Rename "screenshot" to "image" throughout the rows below and write the lines out again with nothing else altered. Omit the pictures from your answer.

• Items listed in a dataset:
• • •

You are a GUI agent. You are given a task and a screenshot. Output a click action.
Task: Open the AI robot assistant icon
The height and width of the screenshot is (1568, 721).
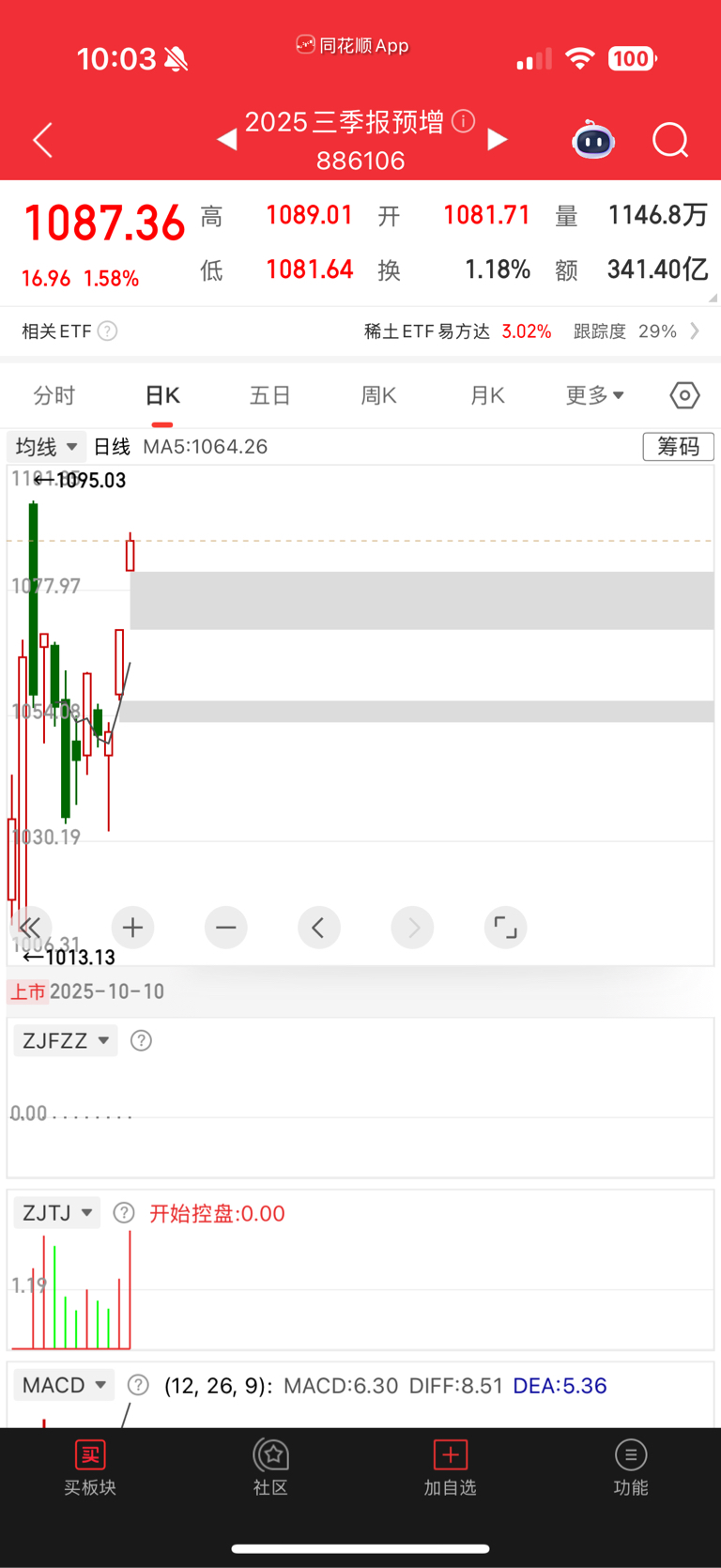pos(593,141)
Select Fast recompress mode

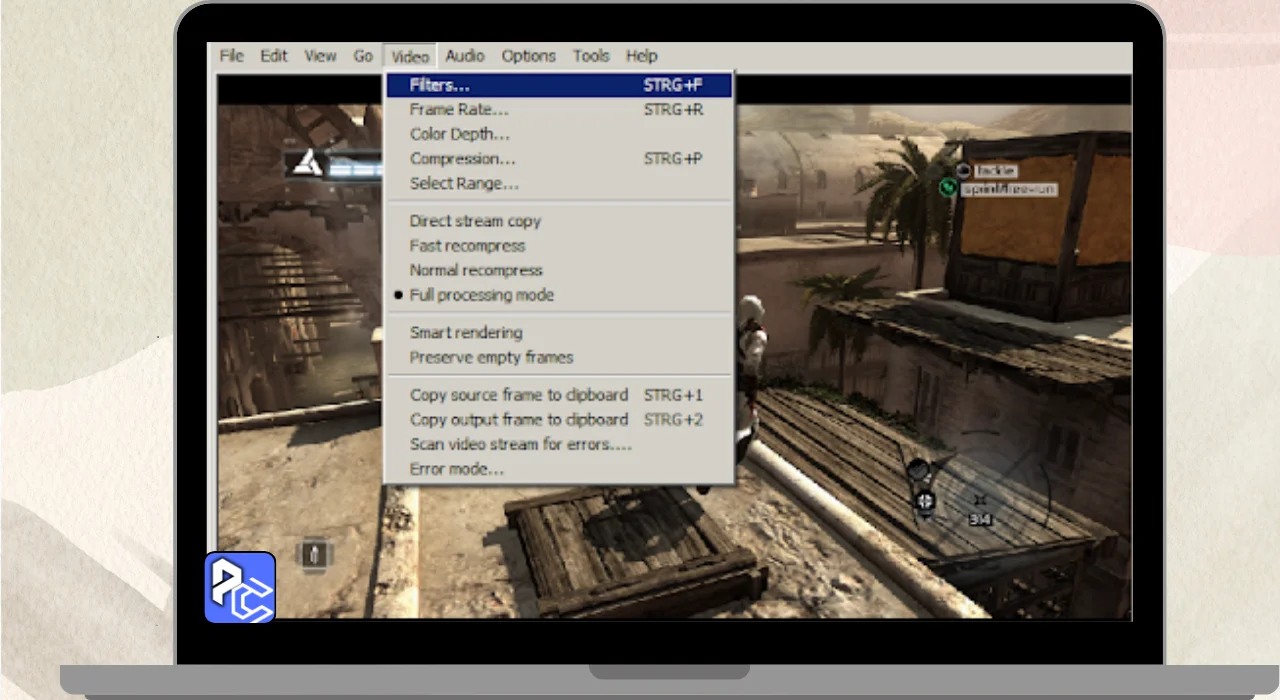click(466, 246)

• • •

• Answer to the problem:
You are a GUI agent. You are given a task and a image. Output a click action.
Task: Open the AI robot assistant icon
The height and width of the image is (1568, 721).
pos(593,141)
Select Fast recompress mode

click(466, 246)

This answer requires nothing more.